__Problem to work on__. Below are some records. Quote exactly the lines from the one that contains "The image size is (1202, 812)." through the last, both included, and leave out the pictures.

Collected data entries
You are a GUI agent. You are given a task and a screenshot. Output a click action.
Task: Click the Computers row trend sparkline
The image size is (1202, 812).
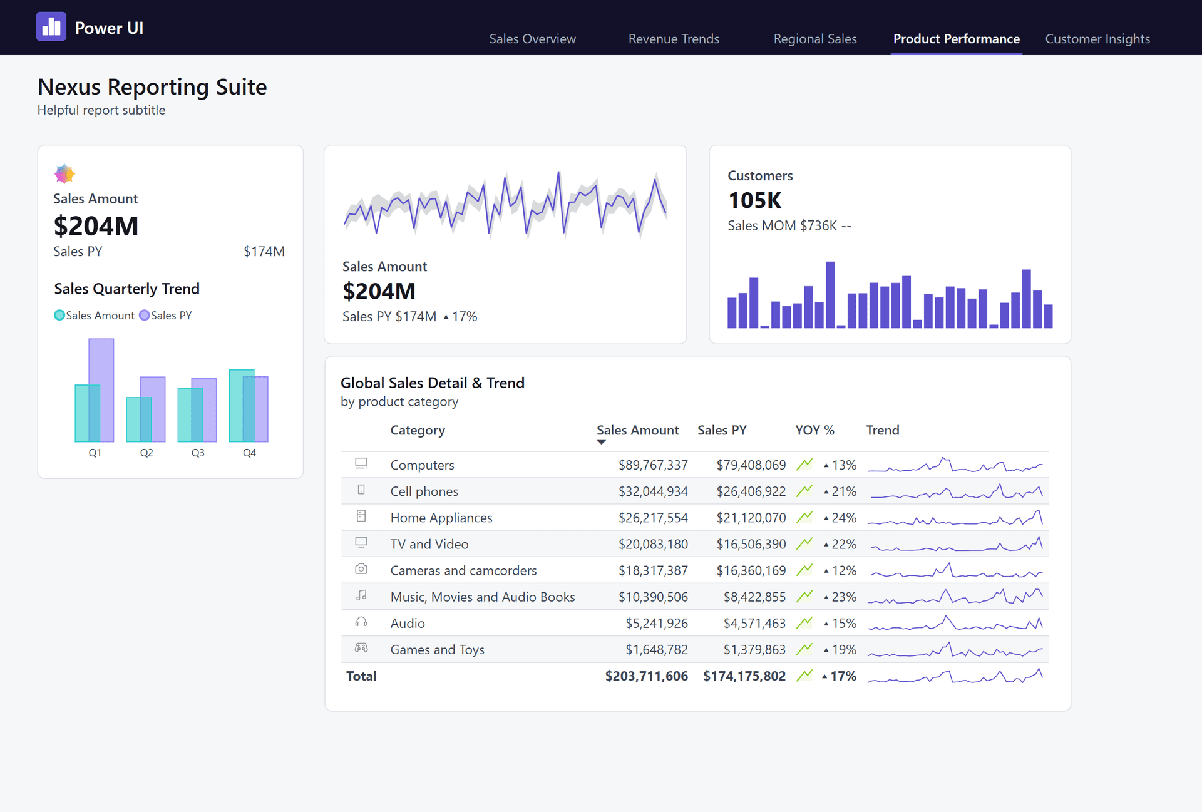point(956,465)
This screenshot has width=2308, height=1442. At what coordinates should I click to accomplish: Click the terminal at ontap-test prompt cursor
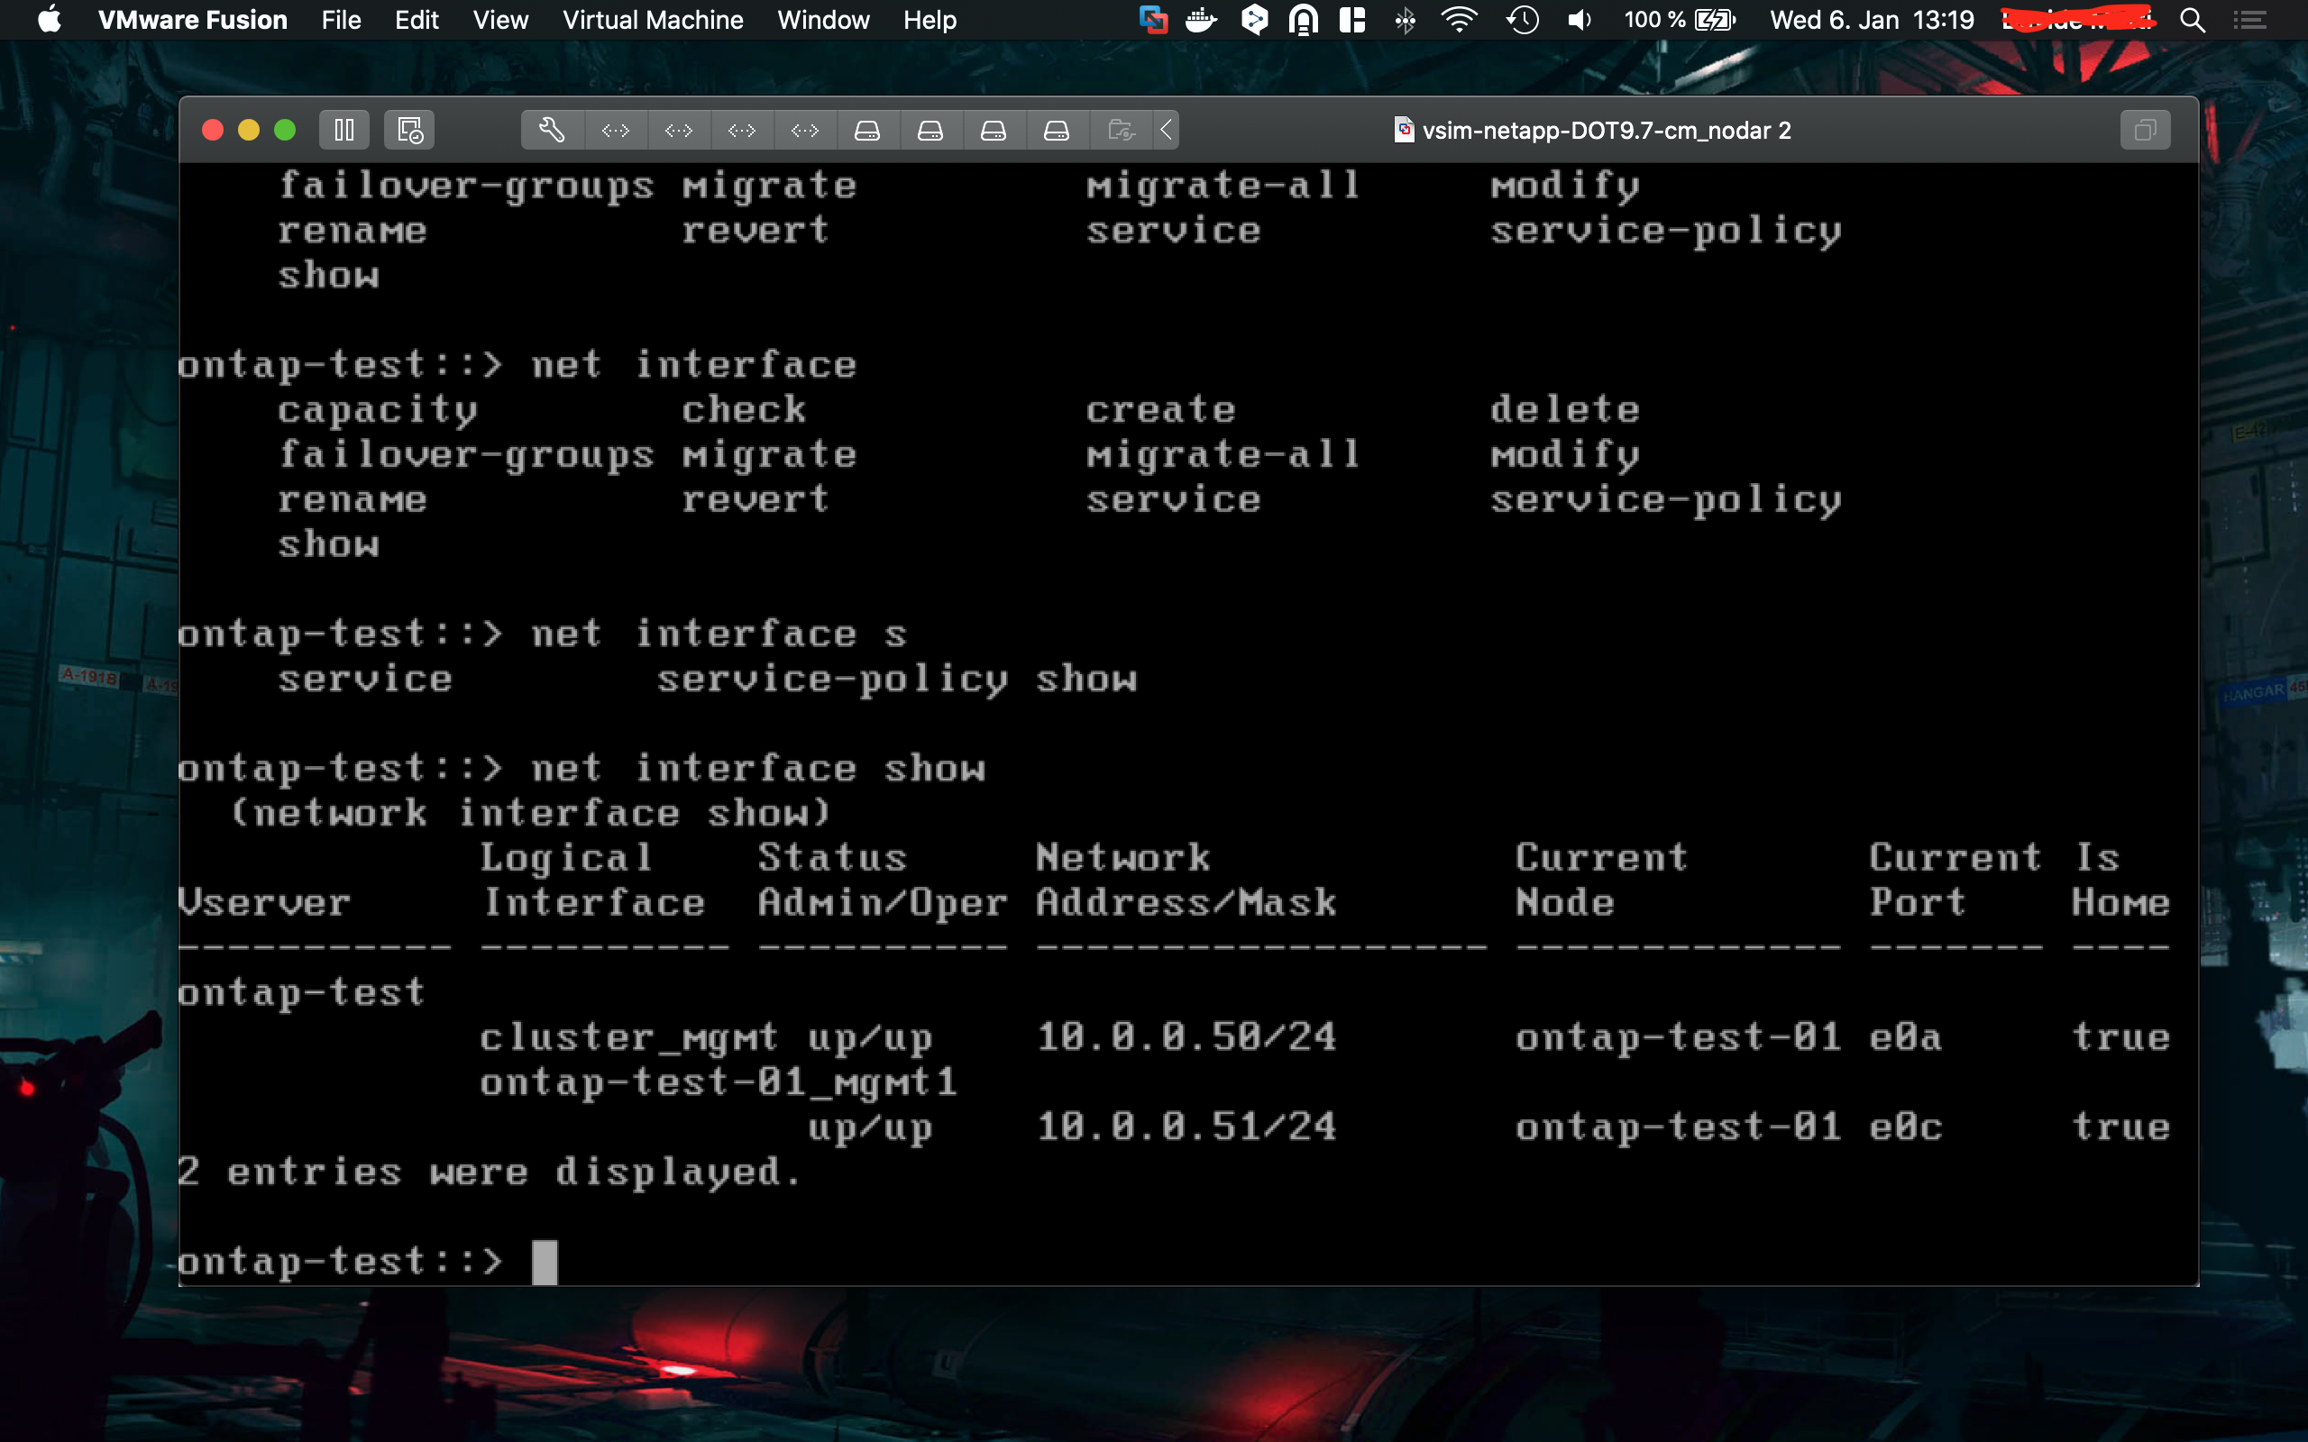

__Output__.
The image size is (1202, 812).
point(956,465)
This screenshot has width=2308, height=1442. At what coordinates should I click to accomplish: Click the terminal at ontap-test prompt cursor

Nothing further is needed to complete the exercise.